▶ **TASK STATEMENT**
Note how many lines in the following material mention "toolbar", then give that number by itself.

▶ **SOURCE INFORMATION**
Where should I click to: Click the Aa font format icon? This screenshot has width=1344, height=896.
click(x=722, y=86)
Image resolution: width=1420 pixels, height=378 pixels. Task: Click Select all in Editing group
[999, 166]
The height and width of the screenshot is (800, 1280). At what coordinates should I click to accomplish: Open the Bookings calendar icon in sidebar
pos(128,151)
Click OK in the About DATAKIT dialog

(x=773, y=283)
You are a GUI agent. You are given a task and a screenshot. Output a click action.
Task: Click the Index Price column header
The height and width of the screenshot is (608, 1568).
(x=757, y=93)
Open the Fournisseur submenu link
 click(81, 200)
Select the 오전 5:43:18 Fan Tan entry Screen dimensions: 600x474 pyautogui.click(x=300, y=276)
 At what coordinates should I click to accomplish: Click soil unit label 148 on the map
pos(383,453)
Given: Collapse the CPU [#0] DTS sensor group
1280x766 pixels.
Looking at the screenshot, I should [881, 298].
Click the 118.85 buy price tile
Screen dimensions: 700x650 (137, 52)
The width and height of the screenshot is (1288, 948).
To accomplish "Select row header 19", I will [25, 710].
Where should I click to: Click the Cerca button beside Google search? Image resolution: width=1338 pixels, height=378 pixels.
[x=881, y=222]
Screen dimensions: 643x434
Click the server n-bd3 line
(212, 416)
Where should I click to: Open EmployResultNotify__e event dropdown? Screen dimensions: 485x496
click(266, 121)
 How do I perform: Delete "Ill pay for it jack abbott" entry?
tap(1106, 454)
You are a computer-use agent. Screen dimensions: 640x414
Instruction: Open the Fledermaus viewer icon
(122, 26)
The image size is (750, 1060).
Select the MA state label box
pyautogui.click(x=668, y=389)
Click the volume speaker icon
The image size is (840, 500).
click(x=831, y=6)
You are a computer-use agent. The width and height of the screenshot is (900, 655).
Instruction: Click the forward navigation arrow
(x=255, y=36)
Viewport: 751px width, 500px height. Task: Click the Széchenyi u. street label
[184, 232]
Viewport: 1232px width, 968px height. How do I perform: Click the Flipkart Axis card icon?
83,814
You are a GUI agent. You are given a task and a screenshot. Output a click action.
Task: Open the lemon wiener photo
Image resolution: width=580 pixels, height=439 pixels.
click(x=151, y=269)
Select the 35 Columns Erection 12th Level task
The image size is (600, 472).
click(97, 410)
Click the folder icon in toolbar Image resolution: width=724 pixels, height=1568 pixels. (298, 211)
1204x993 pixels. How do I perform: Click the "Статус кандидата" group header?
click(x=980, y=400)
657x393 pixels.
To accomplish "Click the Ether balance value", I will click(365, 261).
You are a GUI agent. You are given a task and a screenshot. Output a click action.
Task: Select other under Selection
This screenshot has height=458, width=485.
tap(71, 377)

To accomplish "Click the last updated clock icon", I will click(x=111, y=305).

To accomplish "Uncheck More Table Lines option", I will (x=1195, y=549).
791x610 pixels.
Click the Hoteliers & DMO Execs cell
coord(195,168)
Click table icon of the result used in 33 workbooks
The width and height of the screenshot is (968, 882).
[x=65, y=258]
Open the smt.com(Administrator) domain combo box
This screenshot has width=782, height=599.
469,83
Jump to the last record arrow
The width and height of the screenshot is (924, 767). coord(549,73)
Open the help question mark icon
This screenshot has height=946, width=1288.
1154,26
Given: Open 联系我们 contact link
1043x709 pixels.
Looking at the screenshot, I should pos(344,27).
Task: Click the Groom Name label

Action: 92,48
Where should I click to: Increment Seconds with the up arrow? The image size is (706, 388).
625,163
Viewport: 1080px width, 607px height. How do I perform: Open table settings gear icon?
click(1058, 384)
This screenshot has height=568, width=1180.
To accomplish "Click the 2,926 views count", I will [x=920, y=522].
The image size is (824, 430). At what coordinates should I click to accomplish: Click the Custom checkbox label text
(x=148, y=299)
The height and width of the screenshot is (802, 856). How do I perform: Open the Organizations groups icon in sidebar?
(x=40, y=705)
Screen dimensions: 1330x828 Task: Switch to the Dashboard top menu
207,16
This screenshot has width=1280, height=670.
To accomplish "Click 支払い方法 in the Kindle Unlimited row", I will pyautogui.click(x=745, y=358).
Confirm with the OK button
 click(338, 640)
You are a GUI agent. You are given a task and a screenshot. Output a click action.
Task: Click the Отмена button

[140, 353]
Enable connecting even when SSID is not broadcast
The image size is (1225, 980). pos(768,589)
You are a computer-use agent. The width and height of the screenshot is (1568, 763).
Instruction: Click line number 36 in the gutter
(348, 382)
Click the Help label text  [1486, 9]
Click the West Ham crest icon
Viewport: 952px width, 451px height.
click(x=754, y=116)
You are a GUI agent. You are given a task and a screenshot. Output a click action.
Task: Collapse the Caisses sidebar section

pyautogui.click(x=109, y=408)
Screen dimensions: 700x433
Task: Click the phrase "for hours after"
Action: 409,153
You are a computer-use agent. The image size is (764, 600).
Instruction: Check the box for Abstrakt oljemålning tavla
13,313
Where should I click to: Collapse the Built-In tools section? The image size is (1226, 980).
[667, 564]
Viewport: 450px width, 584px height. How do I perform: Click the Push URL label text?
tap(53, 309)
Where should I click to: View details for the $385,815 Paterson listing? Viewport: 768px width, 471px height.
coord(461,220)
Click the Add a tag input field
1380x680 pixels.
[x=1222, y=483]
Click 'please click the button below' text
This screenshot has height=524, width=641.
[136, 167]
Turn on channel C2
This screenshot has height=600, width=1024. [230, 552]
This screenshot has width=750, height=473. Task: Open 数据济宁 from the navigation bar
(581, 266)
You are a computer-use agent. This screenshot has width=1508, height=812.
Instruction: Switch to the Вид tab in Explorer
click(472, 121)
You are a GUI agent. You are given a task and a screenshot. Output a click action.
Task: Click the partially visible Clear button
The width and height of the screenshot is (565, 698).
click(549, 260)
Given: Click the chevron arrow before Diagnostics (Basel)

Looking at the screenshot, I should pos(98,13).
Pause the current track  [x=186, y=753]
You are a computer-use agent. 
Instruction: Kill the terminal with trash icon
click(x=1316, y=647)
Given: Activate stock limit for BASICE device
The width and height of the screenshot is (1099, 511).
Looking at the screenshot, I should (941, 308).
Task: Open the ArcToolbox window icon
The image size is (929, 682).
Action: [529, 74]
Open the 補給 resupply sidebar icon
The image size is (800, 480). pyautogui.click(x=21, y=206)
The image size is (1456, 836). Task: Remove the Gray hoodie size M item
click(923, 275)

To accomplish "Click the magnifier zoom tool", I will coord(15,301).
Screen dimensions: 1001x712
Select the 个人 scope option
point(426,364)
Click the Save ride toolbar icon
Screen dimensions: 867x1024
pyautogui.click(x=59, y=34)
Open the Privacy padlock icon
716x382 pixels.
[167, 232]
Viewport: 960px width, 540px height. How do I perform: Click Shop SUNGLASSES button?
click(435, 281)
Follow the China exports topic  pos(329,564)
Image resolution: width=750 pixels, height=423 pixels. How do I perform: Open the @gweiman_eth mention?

▶ **REPLY**
2